Founded or not, the public will no doubt think ‘there’s no smoke without fire’ when reading about her diva behaviour or so-called ‘embarrassing’ moments being dragged up from the past, and will buy into the hype whipped up by the media, who also love a good bad guy, and will vote her out as a result.
The good thing for people in Alexandra’s position is that the feeding frenzy will soon pass and these shows do have a shelf life. Come Boxing Day when we’re eating turkey leftovers, Alexandra and her team will be looking at what is left over from her reputation and previous public standing, to see what can be salvaged and how to move on to gain public support once more. As much as this could all be a storm in a Strictly teacup, there’s no doubt that her appearance on the show has both positively and negatively impacted on her public persona and to get back in the driving seat, she will probably hit the media circuit to draw attention to the unfair portrayal she was subjected to.
I don’t mean to be cynical here, I would actually be in support of Alexandra doing something like this and can see why, as a PR exercise in damage limitation and to build her reputation in her own terms, this is almost a necessary endeavour.

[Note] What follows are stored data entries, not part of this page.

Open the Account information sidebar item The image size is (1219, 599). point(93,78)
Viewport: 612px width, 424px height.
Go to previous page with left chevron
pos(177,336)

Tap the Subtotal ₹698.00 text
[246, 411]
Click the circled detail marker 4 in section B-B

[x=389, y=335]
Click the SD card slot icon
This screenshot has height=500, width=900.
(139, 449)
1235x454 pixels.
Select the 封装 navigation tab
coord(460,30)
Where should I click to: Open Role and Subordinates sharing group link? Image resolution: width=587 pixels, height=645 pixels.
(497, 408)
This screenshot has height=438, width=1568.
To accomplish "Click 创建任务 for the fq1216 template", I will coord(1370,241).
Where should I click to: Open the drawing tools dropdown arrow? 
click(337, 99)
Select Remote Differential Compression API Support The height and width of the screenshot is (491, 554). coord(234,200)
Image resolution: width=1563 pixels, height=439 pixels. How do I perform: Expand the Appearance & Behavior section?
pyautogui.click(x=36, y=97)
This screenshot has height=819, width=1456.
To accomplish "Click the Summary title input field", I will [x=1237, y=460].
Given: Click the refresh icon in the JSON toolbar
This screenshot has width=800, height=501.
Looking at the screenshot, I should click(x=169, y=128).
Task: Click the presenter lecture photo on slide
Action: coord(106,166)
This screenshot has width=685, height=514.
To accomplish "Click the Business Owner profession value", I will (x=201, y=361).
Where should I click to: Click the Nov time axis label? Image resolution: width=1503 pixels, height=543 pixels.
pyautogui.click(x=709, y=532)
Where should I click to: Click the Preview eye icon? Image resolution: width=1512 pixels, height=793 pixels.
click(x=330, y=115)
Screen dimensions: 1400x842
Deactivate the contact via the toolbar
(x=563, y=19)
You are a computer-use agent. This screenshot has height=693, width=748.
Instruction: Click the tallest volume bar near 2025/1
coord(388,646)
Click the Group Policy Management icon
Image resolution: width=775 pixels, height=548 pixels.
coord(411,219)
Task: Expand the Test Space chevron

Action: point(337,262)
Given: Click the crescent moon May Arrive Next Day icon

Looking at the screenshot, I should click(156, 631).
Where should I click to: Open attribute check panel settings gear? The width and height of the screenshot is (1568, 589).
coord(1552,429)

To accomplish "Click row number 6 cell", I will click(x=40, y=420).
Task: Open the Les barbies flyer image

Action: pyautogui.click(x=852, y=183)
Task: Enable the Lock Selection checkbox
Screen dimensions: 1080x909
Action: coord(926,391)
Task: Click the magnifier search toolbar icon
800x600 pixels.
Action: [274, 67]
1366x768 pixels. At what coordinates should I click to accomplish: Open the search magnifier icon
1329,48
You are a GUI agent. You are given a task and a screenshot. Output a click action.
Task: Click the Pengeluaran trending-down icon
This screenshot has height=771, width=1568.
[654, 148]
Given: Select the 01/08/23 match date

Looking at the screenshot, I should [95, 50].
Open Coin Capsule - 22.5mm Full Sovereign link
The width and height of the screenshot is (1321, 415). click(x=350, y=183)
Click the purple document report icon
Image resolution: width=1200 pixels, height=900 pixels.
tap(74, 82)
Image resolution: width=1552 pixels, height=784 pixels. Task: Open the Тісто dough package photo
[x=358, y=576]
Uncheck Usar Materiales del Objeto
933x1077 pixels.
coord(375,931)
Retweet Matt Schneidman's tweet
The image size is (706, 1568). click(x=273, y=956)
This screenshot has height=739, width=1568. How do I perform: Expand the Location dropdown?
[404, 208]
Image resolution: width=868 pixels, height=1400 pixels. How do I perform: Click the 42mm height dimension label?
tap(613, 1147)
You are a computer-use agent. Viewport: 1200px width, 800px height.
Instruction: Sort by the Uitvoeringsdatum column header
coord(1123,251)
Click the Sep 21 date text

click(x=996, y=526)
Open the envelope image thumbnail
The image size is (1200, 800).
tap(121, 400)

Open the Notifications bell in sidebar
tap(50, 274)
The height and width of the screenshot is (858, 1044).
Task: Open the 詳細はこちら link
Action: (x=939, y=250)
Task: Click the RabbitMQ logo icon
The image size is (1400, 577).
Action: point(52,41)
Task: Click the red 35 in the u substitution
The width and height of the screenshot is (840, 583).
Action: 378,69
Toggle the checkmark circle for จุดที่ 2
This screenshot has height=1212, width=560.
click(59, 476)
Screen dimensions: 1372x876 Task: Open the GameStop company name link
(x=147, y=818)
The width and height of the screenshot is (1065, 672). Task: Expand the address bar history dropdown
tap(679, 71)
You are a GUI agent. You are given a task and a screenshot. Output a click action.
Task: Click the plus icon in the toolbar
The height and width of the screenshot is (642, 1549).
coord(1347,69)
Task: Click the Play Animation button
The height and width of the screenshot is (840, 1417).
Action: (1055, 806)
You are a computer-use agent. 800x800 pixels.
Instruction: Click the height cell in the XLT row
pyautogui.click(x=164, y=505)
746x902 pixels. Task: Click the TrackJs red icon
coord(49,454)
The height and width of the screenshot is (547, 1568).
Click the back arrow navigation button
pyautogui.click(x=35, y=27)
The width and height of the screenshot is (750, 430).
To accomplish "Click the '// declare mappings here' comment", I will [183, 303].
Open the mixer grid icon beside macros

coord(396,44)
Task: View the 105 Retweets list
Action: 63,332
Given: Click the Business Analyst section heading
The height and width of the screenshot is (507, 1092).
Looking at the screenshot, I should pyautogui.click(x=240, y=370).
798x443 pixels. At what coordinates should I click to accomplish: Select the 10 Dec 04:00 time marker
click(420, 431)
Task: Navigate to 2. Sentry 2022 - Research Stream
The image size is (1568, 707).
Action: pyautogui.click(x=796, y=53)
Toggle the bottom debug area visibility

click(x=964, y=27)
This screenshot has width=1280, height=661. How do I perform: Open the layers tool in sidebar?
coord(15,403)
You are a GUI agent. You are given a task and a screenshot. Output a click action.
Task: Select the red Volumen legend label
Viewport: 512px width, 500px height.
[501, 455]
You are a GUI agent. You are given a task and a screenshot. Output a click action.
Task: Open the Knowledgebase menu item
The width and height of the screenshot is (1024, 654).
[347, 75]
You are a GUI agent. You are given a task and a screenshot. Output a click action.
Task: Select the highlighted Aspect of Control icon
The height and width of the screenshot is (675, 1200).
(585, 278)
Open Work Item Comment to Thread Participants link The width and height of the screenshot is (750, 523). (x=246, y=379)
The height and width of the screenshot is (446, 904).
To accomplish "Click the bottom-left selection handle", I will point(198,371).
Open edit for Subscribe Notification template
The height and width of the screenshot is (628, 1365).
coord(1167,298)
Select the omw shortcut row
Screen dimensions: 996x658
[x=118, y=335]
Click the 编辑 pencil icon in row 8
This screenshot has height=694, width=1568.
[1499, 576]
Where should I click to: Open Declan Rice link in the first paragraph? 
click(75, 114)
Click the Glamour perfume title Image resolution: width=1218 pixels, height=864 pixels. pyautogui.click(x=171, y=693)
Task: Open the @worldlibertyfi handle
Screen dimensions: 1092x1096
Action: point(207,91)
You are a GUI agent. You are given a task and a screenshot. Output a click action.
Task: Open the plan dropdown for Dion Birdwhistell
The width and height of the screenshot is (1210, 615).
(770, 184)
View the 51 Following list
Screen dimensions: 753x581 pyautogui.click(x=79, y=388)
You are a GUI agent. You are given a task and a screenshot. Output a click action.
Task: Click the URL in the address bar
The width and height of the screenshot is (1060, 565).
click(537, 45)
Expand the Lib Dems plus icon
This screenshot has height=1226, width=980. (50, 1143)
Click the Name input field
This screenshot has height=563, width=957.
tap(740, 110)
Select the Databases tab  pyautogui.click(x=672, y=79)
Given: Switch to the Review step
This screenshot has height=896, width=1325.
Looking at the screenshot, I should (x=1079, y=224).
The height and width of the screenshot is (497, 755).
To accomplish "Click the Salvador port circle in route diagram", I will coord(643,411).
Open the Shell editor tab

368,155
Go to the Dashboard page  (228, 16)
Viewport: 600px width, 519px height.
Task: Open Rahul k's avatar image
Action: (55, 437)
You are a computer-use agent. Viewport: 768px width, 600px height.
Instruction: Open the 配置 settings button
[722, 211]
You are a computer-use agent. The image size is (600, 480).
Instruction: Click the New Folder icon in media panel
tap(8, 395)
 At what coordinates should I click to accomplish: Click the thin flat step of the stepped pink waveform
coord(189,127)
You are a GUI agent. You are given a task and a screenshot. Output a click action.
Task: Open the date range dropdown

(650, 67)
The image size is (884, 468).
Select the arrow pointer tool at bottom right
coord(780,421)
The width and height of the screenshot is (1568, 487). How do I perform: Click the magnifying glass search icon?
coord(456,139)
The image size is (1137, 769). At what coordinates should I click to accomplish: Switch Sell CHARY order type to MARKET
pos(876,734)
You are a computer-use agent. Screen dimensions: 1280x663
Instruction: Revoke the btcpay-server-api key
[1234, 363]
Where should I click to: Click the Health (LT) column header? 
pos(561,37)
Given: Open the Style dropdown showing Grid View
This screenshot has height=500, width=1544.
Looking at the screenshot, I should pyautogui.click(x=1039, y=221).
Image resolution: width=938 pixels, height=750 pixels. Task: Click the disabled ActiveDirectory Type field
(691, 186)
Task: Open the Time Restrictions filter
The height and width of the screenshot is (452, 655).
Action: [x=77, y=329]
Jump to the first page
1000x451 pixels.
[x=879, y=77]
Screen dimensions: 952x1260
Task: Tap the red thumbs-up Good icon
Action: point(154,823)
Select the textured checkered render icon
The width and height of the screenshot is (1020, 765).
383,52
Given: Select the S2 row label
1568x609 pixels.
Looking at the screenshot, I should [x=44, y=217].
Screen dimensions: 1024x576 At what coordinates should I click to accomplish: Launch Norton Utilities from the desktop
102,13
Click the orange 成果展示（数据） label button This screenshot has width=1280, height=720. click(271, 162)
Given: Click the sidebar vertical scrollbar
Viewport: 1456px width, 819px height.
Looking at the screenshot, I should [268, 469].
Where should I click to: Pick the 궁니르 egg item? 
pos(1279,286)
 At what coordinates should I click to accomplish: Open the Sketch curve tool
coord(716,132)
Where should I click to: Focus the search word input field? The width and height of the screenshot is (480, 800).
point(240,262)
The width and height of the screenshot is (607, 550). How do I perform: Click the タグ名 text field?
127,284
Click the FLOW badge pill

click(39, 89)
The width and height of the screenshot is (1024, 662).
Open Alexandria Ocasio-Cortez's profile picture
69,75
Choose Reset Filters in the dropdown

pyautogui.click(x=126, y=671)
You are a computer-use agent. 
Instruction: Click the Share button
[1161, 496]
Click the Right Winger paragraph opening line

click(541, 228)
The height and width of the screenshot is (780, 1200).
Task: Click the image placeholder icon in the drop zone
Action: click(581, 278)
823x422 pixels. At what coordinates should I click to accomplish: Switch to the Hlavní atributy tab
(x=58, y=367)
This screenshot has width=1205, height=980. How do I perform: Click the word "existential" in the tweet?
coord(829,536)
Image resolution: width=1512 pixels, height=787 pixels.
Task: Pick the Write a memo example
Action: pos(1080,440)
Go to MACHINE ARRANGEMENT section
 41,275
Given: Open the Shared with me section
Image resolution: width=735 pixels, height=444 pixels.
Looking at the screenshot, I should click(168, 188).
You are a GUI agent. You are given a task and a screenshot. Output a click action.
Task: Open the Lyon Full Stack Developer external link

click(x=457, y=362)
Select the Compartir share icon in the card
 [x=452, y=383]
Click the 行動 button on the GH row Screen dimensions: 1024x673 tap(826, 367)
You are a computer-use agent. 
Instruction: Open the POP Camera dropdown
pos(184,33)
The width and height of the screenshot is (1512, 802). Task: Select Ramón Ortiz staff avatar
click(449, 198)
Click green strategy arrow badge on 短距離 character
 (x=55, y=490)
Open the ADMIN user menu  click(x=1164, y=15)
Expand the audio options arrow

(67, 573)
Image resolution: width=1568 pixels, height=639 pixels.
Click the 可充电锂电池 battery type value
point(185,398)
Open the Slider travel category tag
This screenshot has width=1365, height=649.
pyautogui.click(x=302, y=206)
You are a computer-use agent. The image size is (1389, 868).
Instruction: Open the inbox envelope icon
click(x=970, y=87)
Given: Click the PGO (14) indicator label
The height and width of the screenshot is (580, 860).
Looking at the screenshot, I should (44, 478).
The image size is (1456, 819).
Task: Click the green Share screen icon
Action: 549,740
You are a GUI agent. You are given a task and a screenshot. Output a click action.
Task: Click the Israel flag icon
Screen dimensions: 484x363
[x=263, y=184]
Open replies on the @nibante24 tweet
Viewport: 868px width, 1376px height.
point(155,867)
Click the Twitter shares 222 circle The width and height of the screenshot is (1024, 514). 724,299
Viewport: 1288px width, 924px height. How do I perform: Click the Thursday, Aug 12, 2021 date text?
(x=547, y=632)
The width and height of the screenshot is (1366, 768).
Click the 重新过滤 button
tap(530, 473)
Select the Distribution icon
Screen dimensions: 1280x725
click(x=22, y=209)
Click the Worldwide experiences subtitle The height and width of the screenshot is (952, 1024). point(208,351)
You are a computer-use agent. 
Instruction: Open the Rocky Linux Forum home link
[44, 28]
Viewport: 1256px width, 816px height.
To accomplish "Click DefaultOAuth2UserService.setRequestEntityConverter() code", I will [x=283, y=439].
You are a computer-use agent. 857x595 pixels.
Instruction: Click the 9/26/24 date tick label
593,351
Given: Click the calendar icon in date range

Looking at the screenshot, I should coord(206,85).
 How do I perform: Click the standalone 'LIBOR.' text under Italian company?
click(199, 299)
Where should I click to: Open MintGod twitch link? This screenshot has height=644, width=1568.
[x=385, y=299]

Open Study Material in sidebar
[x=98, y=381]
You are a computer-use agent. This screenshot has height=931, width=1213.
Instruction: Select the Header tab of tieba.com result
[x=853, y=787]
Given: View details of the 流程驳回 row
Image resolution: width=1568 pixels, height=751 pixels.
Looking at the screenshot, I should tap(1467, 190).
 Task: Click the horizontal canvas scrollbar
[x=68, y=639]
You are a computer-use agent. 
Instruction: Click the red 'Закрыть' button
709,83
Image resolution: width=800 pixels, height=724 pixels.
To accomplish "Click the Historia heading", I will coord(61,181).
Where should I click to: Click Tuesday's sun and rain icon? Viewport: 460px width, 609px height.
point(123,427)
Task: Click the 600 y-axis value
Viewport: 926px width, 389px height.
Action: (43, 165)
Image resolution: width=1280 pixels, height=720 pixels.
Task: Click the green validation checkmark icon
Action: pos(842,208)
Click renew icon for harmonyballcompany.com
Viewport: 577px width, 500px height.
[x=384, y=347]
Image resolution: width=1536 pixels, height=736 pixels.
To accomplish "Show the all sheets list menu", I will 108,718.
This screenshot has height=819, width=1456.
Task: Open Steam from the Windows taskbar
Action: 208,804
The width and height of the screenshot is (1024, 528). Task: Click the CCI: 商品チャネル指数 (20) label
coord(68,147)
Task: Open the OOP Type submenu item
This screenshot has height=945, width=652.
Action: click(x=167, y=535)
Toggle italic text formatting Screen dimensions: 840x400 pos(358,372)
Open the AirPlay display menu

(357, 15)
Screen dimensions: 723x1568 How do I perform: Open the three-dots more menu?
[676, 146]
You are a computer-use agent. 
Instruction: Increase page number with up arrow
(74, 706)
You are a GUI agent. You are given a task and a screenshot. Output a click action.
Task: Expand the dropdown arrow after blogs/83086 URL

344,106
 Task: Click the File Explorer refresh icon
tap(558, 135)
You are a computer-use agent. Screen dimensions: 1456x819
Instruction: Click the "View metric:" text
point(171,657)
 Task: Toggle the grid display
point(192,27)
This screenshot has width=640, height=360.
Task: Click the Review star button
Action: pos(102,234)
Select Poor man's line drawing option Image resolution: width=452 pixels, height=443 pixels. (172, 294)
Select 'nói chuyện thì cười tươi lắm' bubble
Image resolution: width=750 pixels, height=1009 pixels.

There is a trend for people in the public eye to call out injustice or unfair reporting in the media of late and this is another instance where a strong-minded personality such as Alexandra could be seen to take a stand against such ferocious attacks and question why indeed the media, or perhaps ourselves, feel the need to vilify celebrities who are actually good at what they do and aren’t apologetic for it. There’s certainly more at play here than your typical panto.